Industriepolitik muss sein
 
Das leitet über zu Punkt drei: Es wäre in der Tat fatal, wenn der Staat die neue Bank betreiben würde. Aber das ist auch nicht die Idee. Die Regierung würde ihren Anteil an der Commerzbank nutzen, um den Weg für eine Fusion freizumachen. Ob es dazu dann kommt und wie sie umgesetzt wird, das müssten am Ende die Banken selbst entscheiden beziehungsweise deren Anteilseigner. Diese Art der politischen Intervention ist nicht ungewöhnlich.
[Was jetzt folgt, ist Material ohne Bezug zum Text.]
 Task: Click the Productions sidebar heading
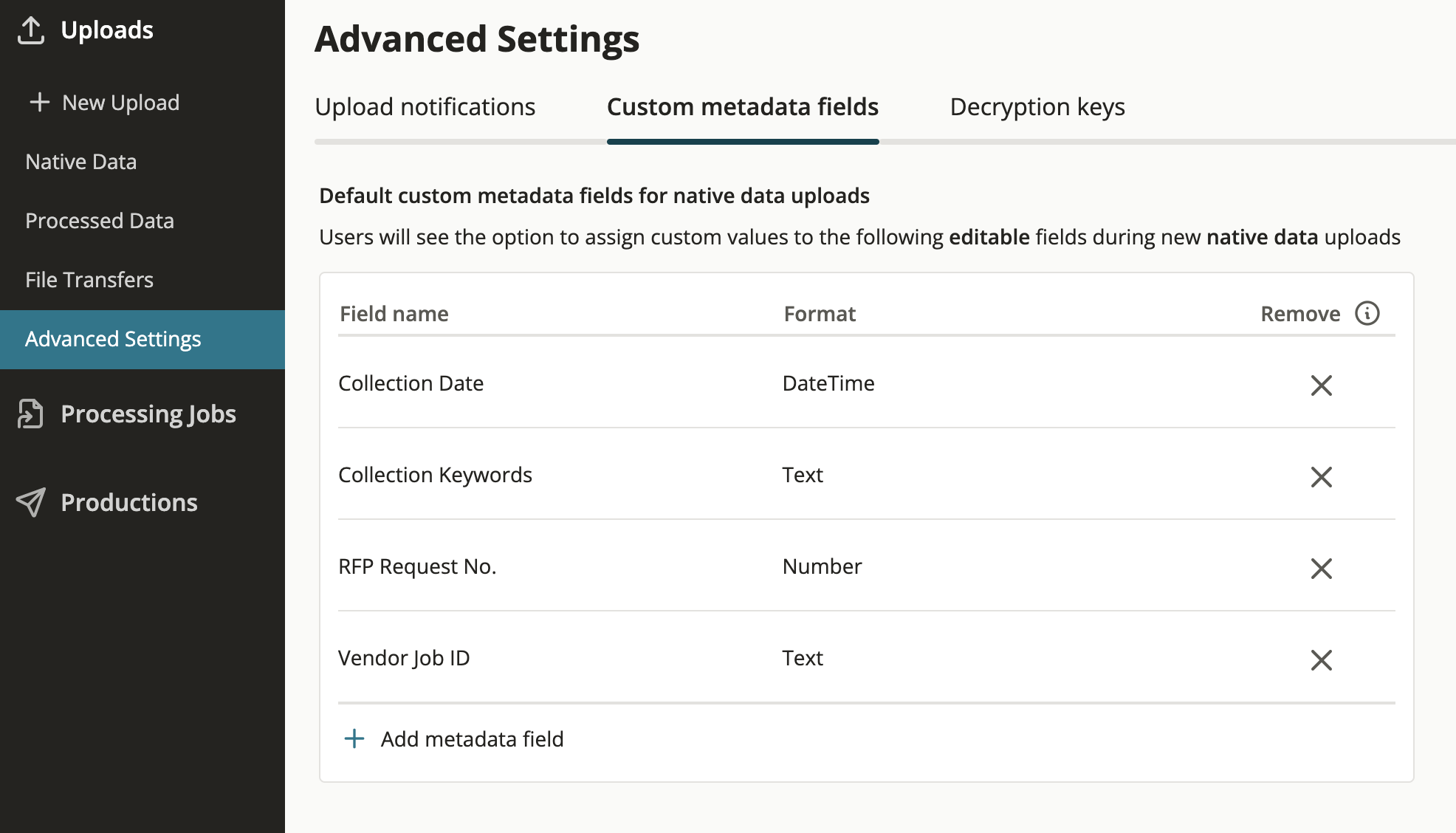click(x=129, y=502)
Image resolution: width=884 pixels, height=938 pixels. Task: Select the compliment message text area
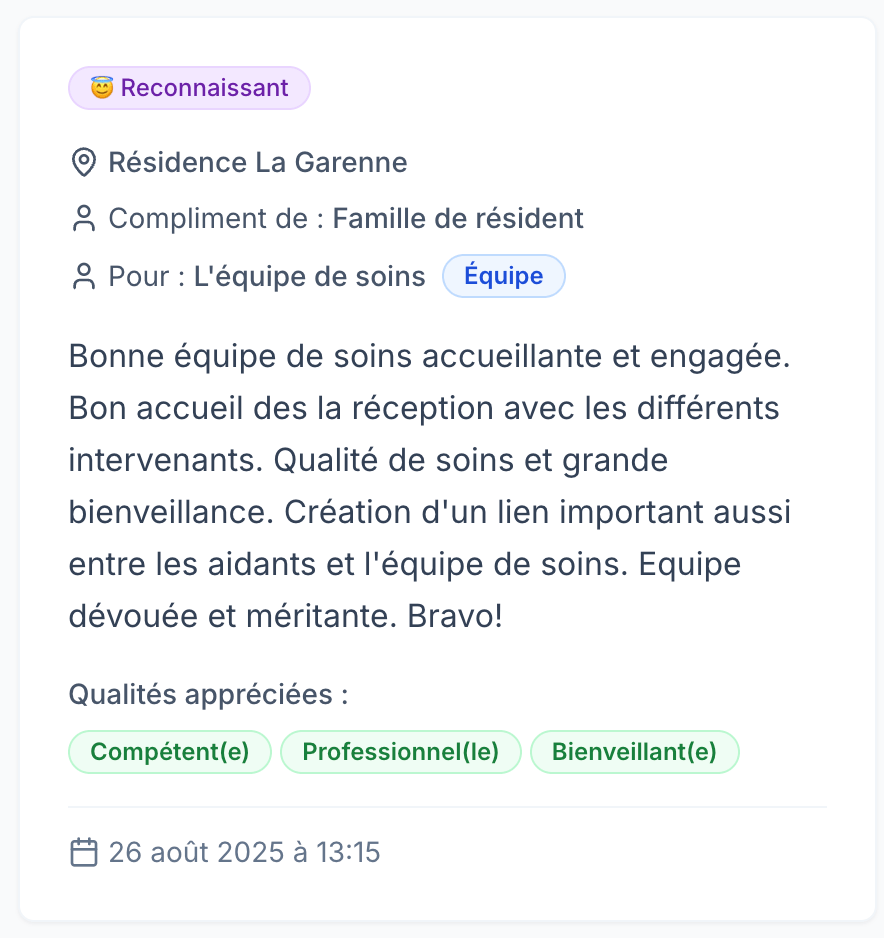(x=430, y=485)
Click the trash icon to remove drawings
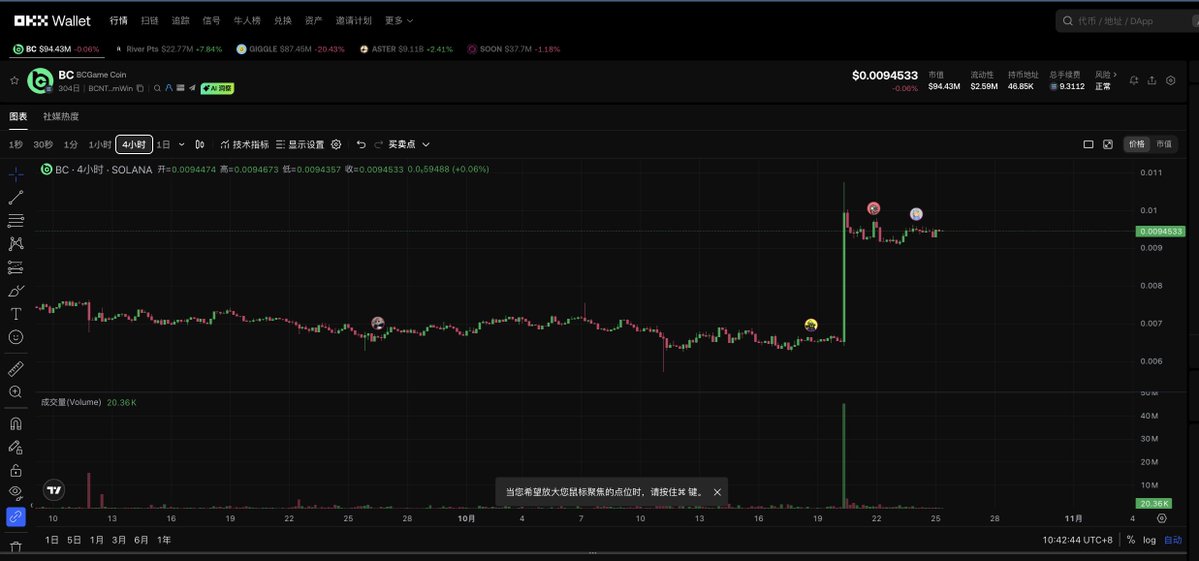The width and height of the screenshot is (1199, 561). [15, 547]
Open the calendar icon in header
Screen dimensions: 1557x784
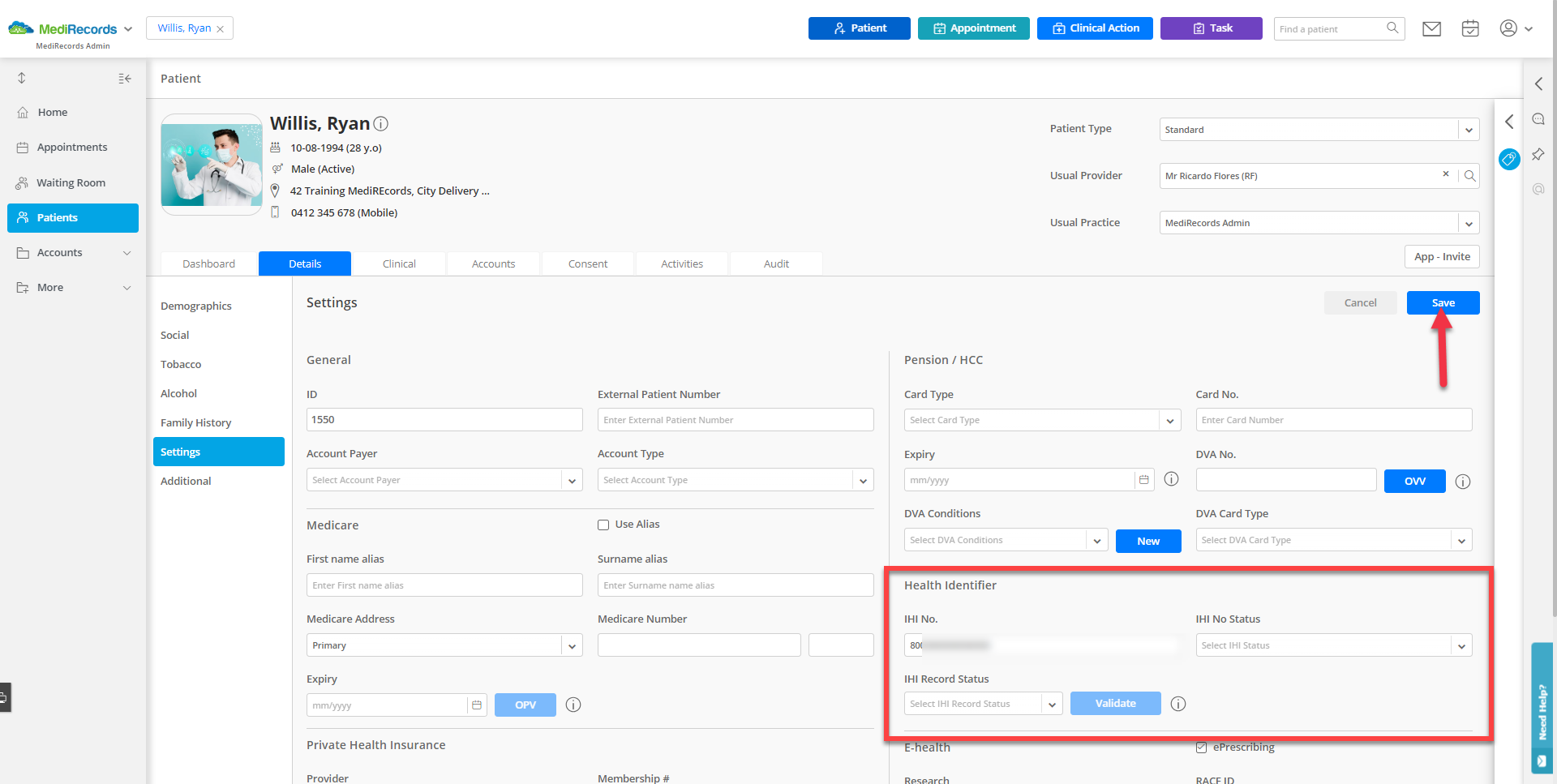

In keinem Land der Welt würde sich der Staat komplett heraushalten, wenn es um die Zukunft der größten Bank geht. So viel Industriepolitik muss sein.
 
Folgt daraus also, dass die Fusion von Deutscher Bank und Commerzbank eine gute Sache wäre? Das ist schwer zu beurteilen, wenn man nicht alle Zahlen und Verhandlungsstände kennt. Aber es ist nicht völlig unplausibel, dass die Leute, die die Zahlen und Verhandlungsstände kennen, zu dem Ergebnis kommen, dass ein Zusammenschluss von allen schlechten Varianten die am wenigsten schlechte ist.